## Exercise tasks:
a. In the blog post about changing eyesight, at what age was the writer diagnosed with nearsightedness?
b. Continue the blog post about changing eyesight from where it stops.

## Document extract:
+++
Saturday, December 19, 2009
My Eyes are Changing-- Maybe I am No Longer Farsighted
Let me back up and tell you the history of my eyes. I got diagnosed with near sightedness with astigmatism in my right eye at the age of seven during one of the standard eye screenings of elementary school. I was quite mortified at the thought of being less than physically whole and cried and cried. My parents took me off to the optometrist and outfitted me with a pair of cats-eye, tortoise rimmed glasses that really didn't add to my physical attractiveness ( I was a blond).
Like many things in life, I got used to them and, for most of my life, never thought more of it. I tried contacts for a while but stopped using them when I went to visit India. Trying to clean contacts in less than sanitary water and putting that water in eyes that weren't accustomed to the microbes in that water did not seem like a good practice to me. So I returned to eyeglasses and have remained spectacled ever since. I did ditch the tortoise-rimed eyeglasses for a more fashionable pair.
Until I got married. Like most spectacled brides, I didn't want my wedding pictures taken with me wearing glasses. So, at the very last minute, and I do mean last minute, as in the afternoon before the wedding, I ran off to Sears for a cheap pair of contacts. Got a quick check from the optometrist on duty and he told me that I was getting far-sighted as well. I thought, "Wrong-O! I'm not far sighted. This is just what happens when you try to do things quick and cheap." He didn't have the contacts that would work for someone who was nearsighted, farsighted and astigmatic... But he did give me an emergency pair to use for the wedding. They worked just enough for me to see without squinting but they definitely weren't the right prescription. So, after the wedding, I stuck with glasses.
+++
(Stored data entries)
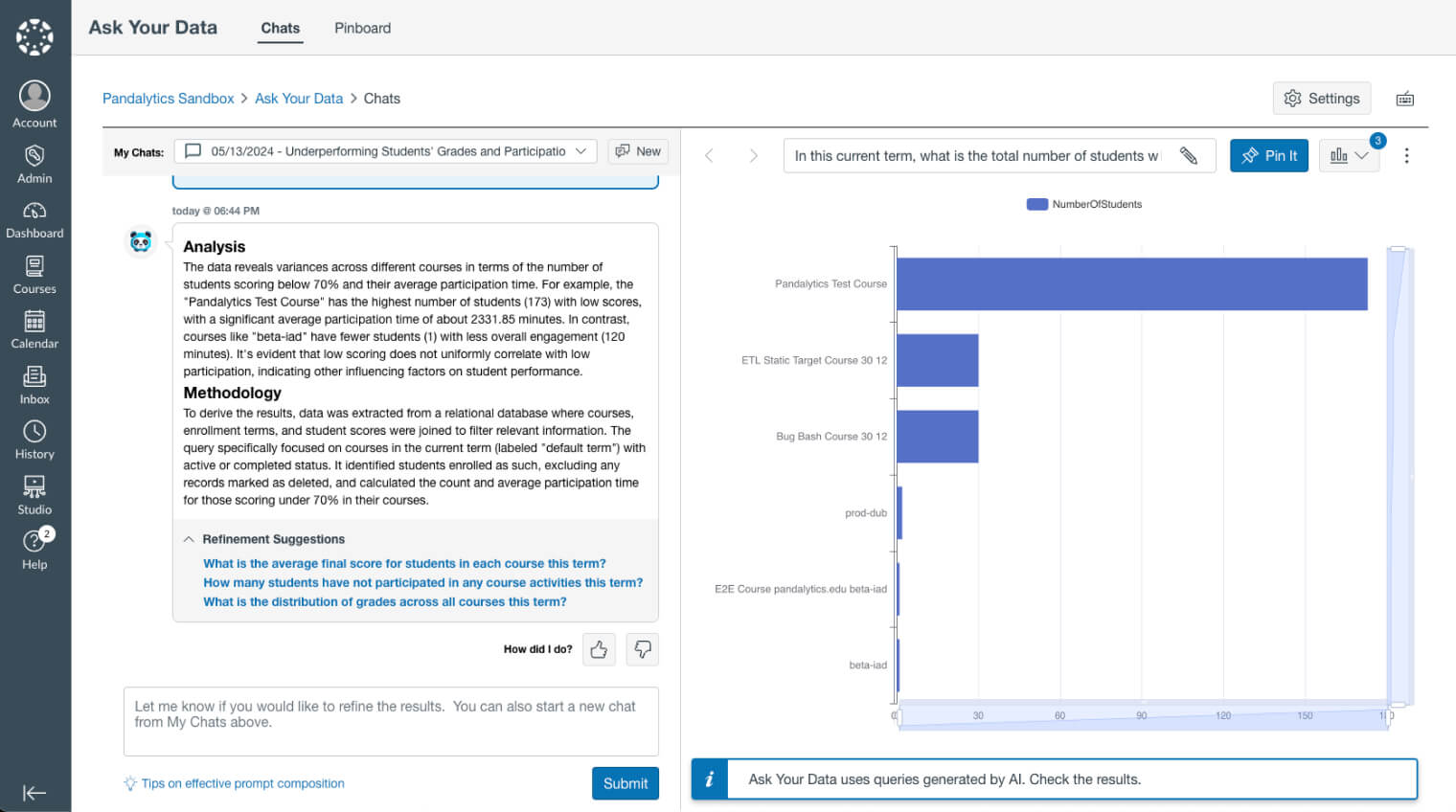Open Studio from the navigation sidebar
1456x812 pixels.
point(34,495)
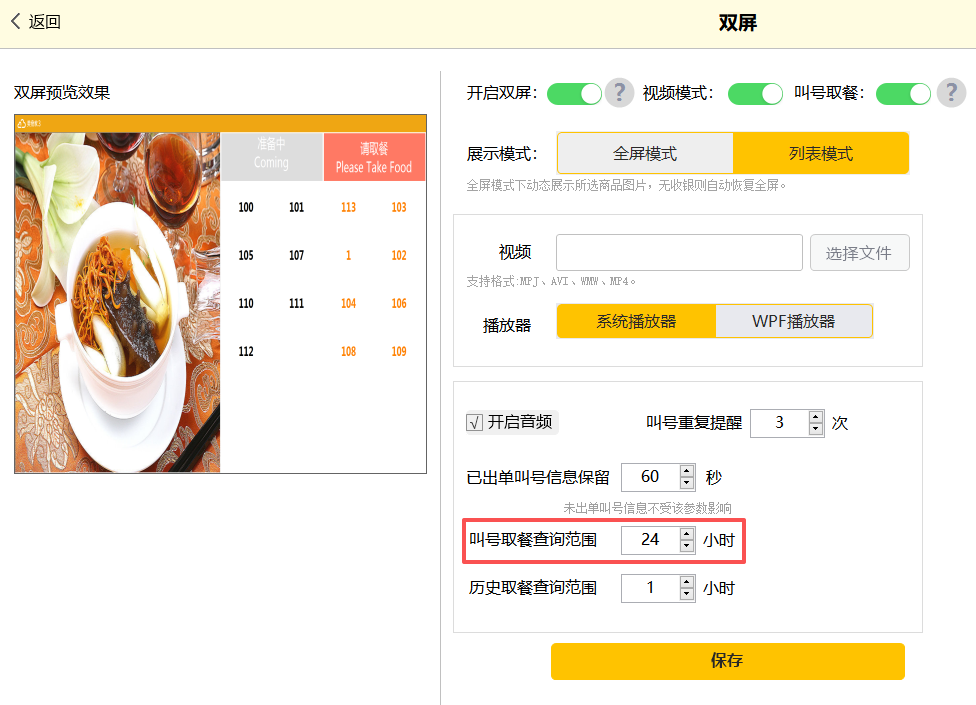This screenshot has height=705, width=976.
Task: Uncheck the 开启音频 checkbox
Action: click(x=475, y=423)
+++
## Answers in order:
a. At age seven.

b.
My curiosity was piqued and I went to the Scheie Eye Clinic, which is supposed to be a good eye hospital, and got my eyes re-examined. The optometrist a Scheie verified the Sears optometrist's diagnoses and told me that over the next two years my eyes would get progressively more far-sighted and then would level off. Which is seemingly what happened. I got stronger and stronger bifocals. They don't show up as bifocals because like many Baby Boomers, I am a little vain, and use progressive lenses.
I go to Columbia Presbyterian Hospital and get the non-verbal learning diagnosis. Googling the diagnosis on the web, I saw that there are a lot of sensory processing issues that go along with the diagnosis. Some of the sensory processing issues include vision problems. I went to see Dr. Herzberg and got the vision therapy that I've been blogging about. She thinks that my far-sightedness is really due to eye teaming and accommodation problems -- i.e. my eye muscles aren't working together the way they should. We have been doing some exercises to correct this and I think these exercises are helping my vision.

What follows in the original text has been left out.